**Extracted text**.
Opinion
April 25, 1927.
July 8, 1927.
Divorce — Desertion — Evidence.
In an action for divorce on the ground of desertion, testimony that the libellant told his wife that she could not get out too soon and that he would pay to have her furniture hauled away shows mutual consent inconsistent with wilful and malicious desertion, and a decree granting a divorce will be reversed.
Where the libellant speeds the parting the separation is consentable until one or the other destroys that status and revokes the consent by making a bona fide offer to resume marital relations, which offer is refused. An offer by libellant to resume marital relations with respondent upon conditions or promises by her to treat his children as he thought she should treat them is insufficient to change the status of consentable separation into wilful and malicious desertion.
Appeal No. 115, April T., 1926, by respondent from decree of C.P. Allegheny County, October T., 1924, No. 1118, granting a divorce in the case of John J. Cahill v. Mary Cahill.

**Records supplied**.
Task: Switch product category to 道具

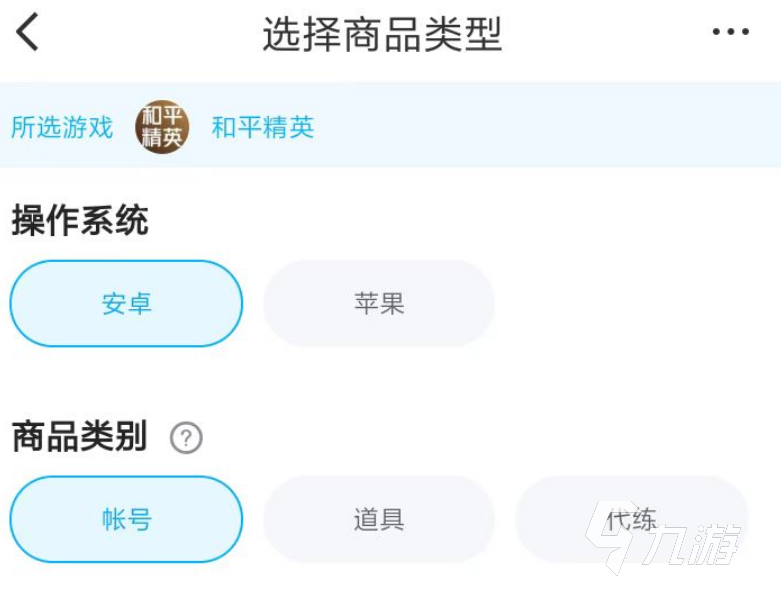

--

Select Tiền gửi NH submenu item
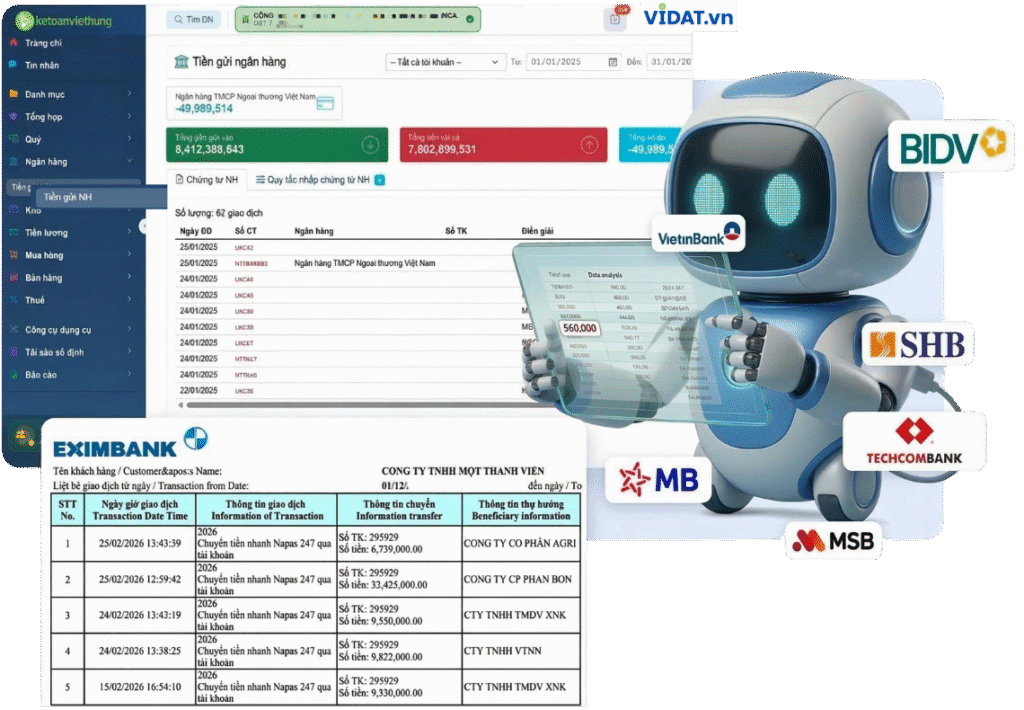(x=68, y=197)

**Task instructions**.
1/ Answer these from the divorce opinion:
(a) On what ground was the divorce sought?
(b) The decree came from the court of common pleas of which county?
(c) What is the appeal number and term?
2/ Does the divorce opinion support each statement below? Answer yes or no and quote the words that settle it.
(a) The appeal was brought by the libellant.
(b) The libellant said he would pay to have his wife's furniture hauled away.
(c) An offer to resume marital relations on condition that she treat his children as he saw fit is enough to turn the separation into desertion.
3/ Carry on the divorce opinion past its final sentence.

**Expected responses**.
1/
(a) Desertion.
(b) Allegheny County.
(c) Appeal No. 115, April T., 1926.

2/
(a) No: "by respondent from decree of C.P. Allegheny County"
(b) Yes: "he would pay to have her furniture hauled away"
(c) No: "is insufficient to change the status of consentable separation into wilful and malicious desertion"

3/
Before HENDERSON, TREXLER, KELLER, LINN, GAWTHROP and CUNNINGHAM, JJ. Reversed.
Libel in divorce. Before SHAFER, P.J., MacFARLANE and DREW, JJ.
The facts are stated in the opinion of the Superior Court.
The case was referred to Charles E. Vogel, Esq., as Master, who recommended that a divorce be granted. The Court granted the divorce. Respondent appealed.
Error assigned was the decree of the Court.
George S. Goldstein, and with him Ben Paul Brasley, for appellant. — The separation was consentable and subsequent request for the wife's return was not sufficient to change the status: Lane v. Lane, 81 Pa. Super. 494; Reynolds v. Reynolds, 62 Pa. Super. 280; Middleton v. Middleton, 187 Pa. 612; Crandall v. Crandall, 66 Pa. Super. 153; Pomerantz v. Pomerantz, 71 Pa. Super. 241; Ingersoll v. Ingersoll, 49 Pa. 249; King v. King, 36 Pa. Super. 33; Pearce v. Pearce, 53 Pa. Super. 129.
Charles A. Poth, for appellee. — The wife's departure was wilful desertion: Leonard v. Leonard, 67 Pa. Super. 412; Whelan v. Whelan, 183 Pa. 293; Golden v. Golden, 36 Pa. Super. 648; Smith v. Smith, 72 Pa. Super. 96; Mendenhall v. Mendenhall, 12 Pa. Super. 290; Sharp v. Sharp, 65 Pa. Super. 181; Murray v. Murray, 80 Pa. Super. 575.
Argued April 25, 1927.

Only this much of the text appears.